======== ENTRIES ========
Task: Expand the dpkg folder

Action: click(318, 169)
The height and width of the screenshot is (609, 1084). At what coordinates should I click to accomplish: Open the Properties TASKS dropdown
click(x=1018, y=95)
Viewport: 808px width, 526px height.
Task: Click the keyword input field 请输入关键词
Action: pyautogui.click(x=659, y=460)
========
▶ YOUR OBJECTIVE
Report how many lines of the entries above contain the string "width", matching case exactly. Reply with the number alone.

▶ SOLUTION TO THE EXERCISE
2